The recognition that data have value has been important in making it possible to collect data, process data, and manage with data ... but the downside of this has been that data and related analysis has been managed as intellectual property (IP) ... and this property then being exploited for its value to its owner rather than being used for public good.
The issue of the “public right to know” is not central to much debate ... and this has made it possible for public sector performance to be very low efficiency and nobody any the wiser. What a corporate organization tells the public is only a tiny amount of what the company knows ... and is carefully presented to send a message that is designed for the stakeholders, and not much related to the underlying data and knowledge.
The rule seems to be that only data that are required by law to be accessible to the pubic are going to be accessible ... everything else is going to be secret. More than anything else, this means that society will progress way more slowly than it would where data and analysis were being used to the optimum.
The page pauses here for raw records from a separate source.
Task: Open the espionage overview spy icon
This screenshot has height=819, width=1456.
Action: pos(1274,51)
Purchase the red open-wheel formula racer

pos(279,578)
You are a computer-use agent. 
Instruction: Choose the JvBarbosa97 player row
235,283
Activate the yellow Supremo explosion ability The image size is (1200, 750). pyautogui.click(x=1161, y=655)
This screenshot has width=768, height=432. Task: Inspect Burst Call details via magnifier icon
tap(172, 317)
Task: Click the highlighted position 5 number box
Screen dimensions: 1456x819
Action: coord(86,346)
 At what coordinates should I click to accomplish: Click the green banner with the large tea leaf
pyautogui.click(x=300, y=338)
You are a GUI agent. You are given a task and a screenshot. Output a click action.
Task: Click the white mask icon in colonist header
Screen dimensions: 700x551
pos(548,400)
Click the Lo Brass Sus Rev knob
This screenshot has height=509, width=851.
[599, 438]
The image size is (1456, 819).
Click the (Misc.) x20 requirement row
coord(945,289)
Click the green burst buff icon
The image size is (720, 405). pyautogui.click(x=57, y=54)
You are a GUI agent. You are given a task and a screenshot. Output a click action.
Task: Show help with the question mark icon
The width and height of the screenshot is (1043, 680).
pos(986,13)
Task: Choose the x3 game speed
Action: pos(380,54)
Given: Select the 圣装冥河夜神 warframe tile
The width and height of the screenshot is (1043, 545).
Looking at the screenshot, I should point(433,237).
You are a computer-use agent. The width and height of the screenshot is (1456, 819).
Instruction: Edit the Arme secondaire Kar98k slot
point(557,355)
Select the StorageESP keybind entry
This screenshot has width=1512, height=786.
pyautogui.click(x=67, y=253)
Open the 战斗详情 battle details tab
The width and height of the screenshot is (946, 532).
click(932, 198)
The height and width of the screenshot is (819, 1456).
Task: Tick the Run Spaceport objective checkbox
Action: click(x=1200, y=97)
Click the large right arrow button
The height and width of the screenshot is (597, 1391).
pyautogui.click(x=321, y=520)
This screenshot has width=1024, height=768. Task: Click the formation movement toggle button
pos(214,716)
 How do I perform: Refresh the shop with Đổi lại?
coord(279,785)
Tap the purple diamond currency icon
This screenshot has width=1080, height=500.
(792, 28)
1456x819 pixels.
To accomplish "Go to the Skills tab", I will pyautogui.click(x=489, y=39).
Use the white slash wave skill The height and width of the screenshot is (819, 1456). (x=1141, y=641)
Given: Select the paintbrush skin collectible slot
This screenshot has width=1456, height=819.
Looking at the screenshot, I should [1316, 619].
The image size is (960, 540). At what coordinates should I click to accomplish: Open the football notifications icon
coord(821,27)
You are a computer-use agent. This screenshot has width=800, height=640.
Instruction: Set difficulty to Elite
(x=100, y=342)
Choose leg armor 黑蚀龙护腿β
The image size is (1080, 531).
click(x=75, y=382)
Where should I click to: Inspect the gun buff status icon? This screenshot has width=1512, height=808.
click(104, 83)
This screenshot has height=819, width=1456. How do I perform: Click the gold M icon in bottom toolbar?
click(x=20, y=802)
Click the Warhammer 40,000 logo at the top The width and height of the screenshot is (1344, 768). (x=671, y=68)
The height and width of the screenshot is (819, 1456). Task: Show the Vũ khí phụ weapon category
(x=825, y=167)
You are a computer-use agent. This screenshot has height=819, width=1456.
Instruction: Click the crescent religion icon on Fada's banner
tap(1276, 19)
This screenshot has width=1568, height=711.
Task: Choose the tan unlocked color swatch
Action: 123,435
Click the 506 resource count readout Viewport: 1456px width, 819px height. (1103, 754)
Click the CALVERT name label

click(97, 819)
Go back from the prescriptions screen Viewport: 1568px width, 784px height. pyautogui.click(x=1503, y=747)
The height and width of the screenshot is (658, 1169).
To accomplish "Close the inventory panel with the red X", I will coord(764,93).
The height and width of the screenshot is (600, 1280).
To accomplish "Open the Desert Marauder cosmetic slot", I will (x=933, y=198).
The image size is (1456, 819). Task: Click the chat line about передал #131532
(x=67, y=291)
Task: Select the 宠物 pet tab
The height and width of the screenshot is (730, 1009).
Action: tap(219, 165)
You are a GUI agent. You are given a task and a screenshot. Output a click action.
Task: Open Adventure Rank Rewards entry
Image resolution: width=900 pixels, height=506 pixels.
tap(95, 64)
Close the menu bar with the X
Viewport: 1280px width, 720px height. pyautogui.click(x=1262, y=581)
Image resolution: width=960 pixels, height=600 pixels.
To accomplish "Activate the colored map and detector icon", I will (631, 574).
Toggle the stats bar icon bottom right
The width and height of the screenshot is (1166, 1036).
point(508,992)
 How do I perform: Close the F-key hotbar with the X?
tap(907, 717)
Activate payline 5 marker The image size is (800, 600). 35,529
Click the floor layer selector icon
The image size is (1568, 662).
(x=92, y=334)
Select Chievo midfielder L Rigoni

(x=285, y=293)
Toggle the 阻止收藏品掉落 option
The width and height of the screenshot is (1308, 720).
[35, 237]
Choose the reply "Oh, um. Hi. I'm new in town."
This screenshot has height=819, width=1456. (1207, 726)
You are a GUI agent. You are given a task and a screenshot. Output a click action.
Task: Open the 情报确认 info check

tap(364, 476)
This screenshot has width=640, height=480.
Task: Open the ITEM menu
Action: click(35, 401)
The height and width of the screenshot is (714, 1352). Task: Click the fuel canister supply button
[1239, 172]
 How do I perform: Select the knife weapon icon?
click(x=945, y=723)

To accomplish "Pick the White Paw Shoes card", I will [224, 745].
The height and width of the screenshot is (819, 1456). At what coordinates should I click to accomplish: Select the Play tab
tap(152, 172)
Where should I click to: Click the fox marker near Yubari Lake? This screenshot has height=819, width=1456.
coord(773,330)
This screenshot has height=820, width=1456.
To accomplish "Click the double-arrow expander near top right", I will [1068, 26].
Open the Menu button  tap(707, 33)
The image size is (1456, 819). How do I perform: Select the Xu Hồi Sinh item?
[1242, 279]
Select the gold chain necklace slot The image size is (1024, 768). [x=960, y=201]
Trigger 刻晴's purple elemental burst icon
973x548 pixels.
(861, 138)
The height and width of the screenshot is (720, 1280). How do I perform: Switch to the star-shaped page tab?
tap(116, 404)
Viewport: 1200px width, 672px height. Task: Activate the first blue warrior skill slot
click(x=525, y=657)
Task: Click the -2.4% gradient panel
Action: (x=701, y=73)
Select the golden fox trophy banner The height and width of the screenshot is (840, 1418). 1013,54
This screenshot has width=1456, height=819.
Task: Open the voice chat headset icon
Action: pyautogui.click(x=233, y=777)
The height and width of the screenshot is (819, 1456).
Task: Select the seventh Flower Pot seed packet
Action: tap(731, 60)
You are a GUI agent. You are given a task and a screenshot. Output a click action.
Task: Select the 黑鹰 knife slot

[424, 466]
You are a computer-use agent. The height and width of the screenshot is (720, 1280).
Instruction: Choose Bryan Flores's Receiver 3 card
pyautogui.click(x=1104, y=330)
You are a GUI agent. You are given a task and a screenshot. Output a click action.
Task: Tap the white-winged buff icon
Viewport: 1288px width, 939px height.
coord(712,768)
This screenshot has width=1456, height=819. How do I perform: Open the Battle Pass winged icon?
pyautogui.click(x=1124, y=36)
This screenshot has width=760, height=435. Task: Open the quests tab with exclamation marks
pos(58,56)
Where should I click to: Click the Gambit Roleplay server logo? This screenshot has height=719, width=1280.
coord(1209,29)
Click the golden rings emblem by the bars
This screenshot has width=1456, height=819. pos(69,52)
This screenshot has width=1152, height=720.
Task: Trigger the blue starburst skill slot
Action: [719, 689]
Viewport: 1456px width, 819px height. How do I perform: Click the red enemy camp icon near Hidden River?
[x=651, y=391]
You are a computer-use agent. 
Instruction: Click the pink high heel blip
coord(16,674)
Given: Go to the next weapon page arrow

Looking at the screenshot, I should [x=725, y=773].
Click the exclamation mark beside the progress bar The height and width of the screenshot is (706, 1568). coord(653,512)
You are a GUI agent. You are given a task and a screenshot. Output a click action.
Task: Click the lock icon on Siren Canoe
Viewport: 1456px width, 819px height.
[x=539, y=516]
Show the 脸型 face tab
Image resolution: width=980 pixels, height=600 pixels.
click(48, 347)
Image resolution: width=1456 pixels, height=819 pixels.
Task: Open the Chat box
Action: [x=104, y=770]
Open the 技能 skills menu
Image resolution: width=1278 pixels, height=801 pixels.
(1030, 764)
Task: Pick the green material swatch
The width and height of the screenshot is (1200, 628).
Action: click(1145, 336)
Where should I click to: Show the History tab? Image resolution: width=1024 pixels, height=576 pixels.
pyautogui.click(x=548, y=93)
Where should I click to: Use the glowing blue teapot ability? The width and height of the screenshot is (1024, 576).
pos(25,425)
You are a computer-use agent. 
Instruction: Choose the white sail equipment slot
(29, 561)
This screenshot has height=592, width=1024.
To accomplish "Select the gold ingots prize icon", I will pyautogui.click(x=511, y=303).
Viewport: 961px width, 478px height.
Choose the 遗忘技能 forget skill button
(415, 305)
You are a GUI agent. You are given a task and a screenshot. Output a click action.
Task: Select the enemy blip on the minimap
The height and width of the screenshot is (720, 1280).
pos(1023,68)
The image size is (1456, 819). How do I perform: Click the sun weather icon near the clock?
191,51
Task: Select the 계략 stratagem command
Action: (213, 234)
The argument that the value of IP produces an incentive to use data and innovate has some merit ... but so also does the argument that professionals and scientists are not only motivated by money, but also see value in discovery as a value beyond just its money value.
The TVM methodology is to have data and analysis as much as possible openly accessible. Data and analysis that might be useful for decision making are made openly accessible as rapidly as possible. The TVM approach that makes data and analysis easily accessible contrasts with the widespread practice of treating data about public matters as a proprietary private property. Data and analysis that might put people “at risk” are not openly accessible.
Open access is important, but so also is security. Security of data is a serious matter. In general data should be accessible for review and study, but not for people to change and manipulate in ways that will result in misinformation and incorrect analysis. As data becomes more important and more central to social performance and productivity, then the security of data takes on more and more importance.
Data security has many dimensions, all of which should be taken into consideration. These include (1) physical security; (2) disaster recovery; (3) hacking; (4) avoidance of misinformation; (5) theft of sensitive data; etc. Many people and organizations might seek to corrupt the data because good use of data will have the capacity to disrupt much profitable but inappropriate economic activity.
Sensitive information must be secure. Some information is quite sensitive, such as pay rates and benefit packages, and the like. Though they are sensitive, they are also important to understand since the cost of activities is very much a function of the cost of people and that is the cost of their remuneration and benefit packages.
The matter of privacy is complex, and no one answer is universally satisfactory.
At one level personal privacy is to be encouraged and respected … most people desire a high level of privacy in their private lives, and this is reasonable.
At the same time, people expect that society is safe and secure … and for this the “authorities” need to have access to information so that bad things are prevented from happening. Privacy gets in the way of efficient security operations.
People want convenience … but they do not want anyone and everyone to have access to open information.